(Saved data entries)

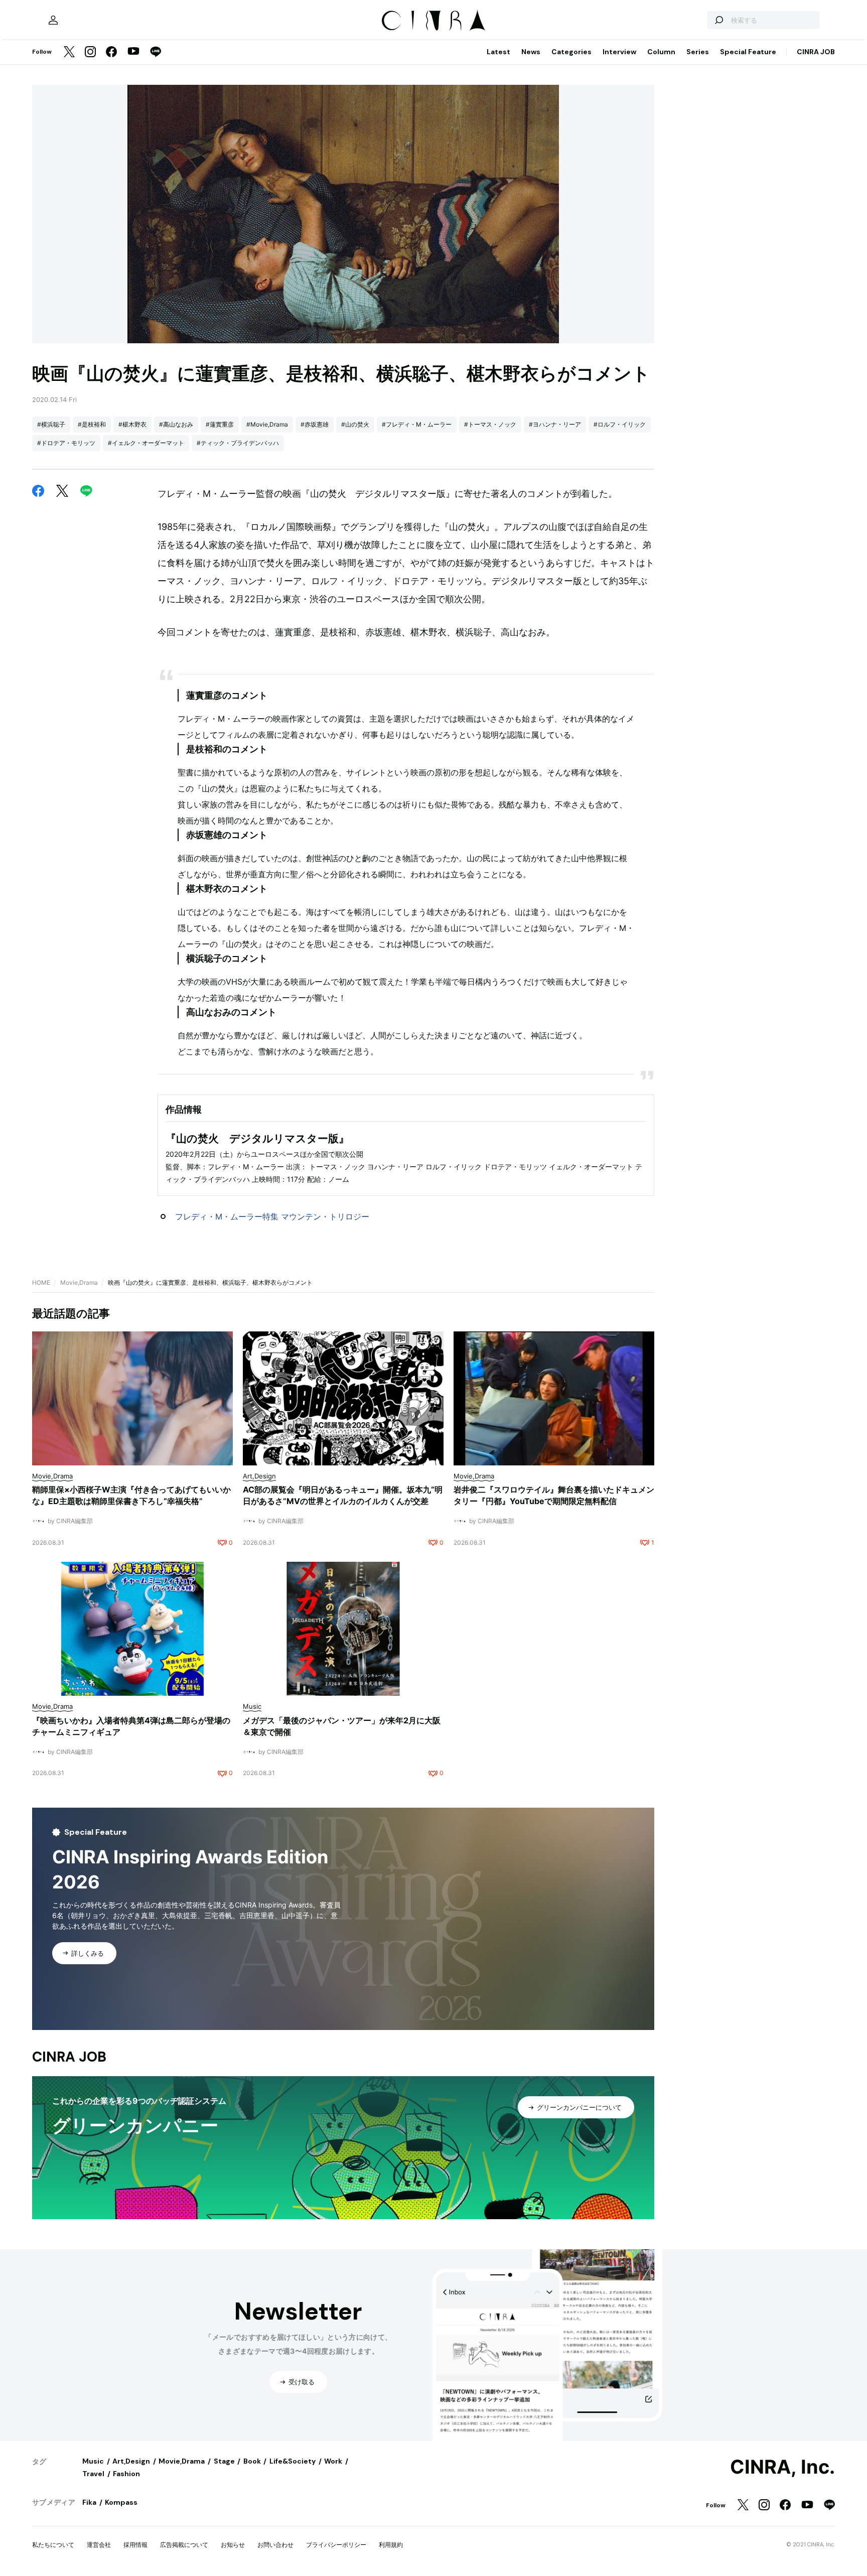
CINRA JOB (816, 51)
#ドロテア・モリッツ (66, 443)
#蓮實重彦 (220, 424)
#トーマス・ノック (490, 424)
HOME (41, 1282)
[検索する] (718, 20)
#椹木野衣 (132, 424)
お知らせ (233, 2544)
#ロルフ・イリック (620, 424)
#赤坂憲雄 (315, 424)
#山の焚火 (355, 424)
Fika (89, 2502)
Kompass (121, 2502)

## Work instruction:
I'd like every record above written out again exactly, without the pictures.

## Answer to the problem:
CINRA JOB (816, 51)
#ドロテア・モリッツ (66, 443)
#蓮實重彦 (220, 424)
#トーマス・ノック (490, 424)
HOME (41, 1282)
[検索する] (718, 20)
#椹木野衣 (132, 424)
お知らせ (233, 2544)
#ロルフ・イリック (620, 424)
#赤坂憲雄 (315, 424)
#山の焚火 (355, 424)
Fika (89, 2502)
Kompass (121, 2502)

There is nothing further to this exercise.